Second-Wave Smallsat Constellations: What Lessons from Starlink and OneWeb Actually Stuck

The first generation of commercial LEO constellations — Starlink, OneWeb, Planet Labs, Spire Global — accomplished something genuinely unprecedented: they manufactured, launched, and operated hundreds to thousands of spacecraft in timeframes that legacy primes considered impossible. The engineering feats were real. So were the process failures.

Between 2019 and 2024, the industry produced enough post-mortems, conference papers, and quiet engineering retrospectives to construct a reasonably honest picture of where first-wave programs succeeded by discipline and where they succeeded despite themselves. A second wave of constellation programs — in communications, remote sensing, weather monitoring, and commercial navigation augmentation — is now in active development. Some are flying early pathfinders. Most are in the phase where engineering decisions still have leverage.

What follows is an assessment of the systems engineering dimensions: what the second wave inherited, what it institutionalized, and where the same failure modes are re-emerging.


The First Wave’s Real Engineering Legacy

Before diagnosing lessons learned, it helps to be precise about what first-wave programs actually proved.

Mass production is a systems engineering problem, not just a manufacturing problem. Planet and Starlink both discovered that producing satellite number 300 exposed requirements ambiguities that were manageable at unit 5. Interface control documents written for prototype builds became active liabilities when production rates hit dozens per month. Engineering change orders propagated in ways that requirements management processes — most of which were adapted from single-satellite or small-batch programs — were not designed to handle. The informal tribal knowledge that bridges specification gaps on a 10-unit program doesn’t scale to 400 units across a distributed supply chain.

On-orbit software became the long tail of program cost. This was the finding that surprised even experienced primes. Launch amortizes over the constellation life.
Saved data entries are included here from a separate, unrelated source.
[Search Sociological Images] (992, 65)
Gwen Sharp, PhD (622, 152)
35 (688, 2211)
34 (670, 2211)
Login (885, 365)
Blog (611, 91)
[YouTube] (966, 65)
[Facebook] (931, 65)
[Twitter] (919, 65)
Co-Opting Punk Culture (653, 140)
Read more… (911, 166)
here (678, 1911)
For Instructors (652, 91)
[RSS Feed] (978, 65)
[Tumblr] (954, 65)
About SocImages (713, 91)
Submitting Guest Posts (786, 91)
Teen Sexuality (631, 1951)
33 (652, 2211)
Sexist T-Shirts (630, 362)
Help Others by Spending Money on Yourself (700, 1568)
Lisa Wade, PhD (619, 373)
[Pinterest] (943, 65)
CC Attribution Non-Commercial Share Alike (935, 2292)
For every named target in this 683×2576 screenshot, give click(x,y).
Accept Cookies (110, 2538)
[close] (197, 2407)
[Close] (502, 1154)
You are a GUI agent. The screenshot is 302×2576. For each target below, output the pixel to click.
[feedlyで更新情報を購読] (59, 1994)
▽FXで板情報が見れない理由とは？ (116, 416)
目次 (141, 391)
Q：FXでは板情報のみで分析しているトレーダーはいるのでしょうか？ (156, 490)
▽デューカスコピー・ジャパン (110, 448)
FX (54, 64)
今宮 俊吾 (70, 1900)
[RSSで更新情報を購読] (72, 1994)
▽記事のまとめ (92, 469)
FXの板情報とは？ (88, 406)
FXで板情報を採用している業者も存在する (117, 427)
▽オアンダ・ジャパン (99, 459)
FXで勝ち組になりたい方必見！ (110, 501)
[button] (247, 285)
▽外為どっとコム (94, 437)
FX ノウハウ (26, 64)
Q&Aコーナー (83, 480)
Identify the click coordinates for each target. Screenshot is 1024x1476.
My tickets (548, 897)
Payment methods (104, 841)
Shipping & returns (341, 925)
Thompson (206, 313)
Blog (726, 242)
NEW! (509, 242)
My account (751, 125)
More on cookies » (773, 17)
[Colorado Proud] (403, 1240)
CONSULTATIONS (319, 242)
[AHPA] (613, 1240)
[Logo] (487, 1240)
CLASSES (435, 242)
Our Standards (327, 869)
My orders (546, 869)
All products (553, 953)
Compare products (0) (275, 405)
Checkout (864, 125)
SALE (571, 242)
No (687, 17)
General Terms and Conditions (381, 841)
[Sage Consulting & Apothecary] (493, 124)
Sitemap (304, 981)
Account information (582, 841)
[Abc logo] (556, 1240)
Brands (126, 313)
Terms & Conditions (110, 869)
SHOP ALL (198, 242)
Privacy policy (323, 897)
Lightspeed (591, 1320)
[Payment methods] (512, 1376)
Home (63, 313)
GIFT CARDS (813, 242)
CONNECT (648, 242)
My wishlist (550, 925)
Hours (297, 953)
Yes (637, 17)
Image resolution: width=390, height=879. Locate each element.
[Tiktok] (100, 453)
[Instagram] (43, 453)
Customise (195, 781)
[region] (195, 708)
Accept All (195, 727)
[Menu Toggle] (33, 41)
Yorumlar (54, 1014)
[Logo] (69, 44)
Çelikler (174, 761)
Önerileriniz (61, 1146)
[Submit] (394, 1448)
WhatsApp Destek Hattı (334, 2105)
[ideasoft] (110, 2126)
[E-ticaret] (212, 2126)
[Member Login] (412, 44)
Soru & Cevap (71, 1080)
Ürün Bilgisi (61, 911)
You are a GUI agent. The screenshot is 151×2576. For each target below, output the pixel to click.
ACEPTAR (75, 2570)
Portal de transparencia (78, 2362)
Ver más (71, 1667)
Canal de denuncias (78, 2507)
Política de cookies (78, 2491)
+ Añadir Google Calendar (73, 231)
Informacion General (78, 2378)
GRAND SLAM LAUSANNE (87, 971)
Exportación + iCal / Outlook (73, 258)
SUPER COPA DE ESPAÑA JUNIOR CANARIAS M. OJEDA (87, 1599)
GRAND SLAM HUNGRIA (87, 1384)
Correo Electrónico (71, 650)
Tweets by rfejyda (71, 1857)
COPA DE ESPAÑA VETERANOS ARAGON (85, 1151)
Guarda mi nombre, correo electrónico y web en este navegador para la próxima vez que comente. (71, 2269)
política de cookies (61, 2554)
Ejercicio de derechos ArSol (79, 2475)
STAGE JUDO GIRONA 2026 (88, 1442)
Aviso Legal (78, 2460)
Manufacturing cost curves downward with learning. But software — updates, patches, feature additions, anomaly responses — scales with the number of operational spacecraft and never stops. OneWeb’s receivership and restart exposed how much of the operational burden was software-defined and how little of that was captured in original cost models. Starlink’s operational cadence of regular software updates across thousands of vehicles is now understood as a core competency, not a workaround.

Spectrum is an engineering constraint, not a legal sidebar. Several first-wave programs treated ITU coordination and FCC licensing as a compliance process running parallel to engineering. The consequence: architecture decisions made early in the design phase created spectrum conflicts that were expensive to resolve or simply couldn’t be resolved. Frequency plan changes that seemed minor on paper required hardware redesigns. Some programs discovered that their planned orbital shells conflicted with coordination obligations in ways their systems engineers were never told about.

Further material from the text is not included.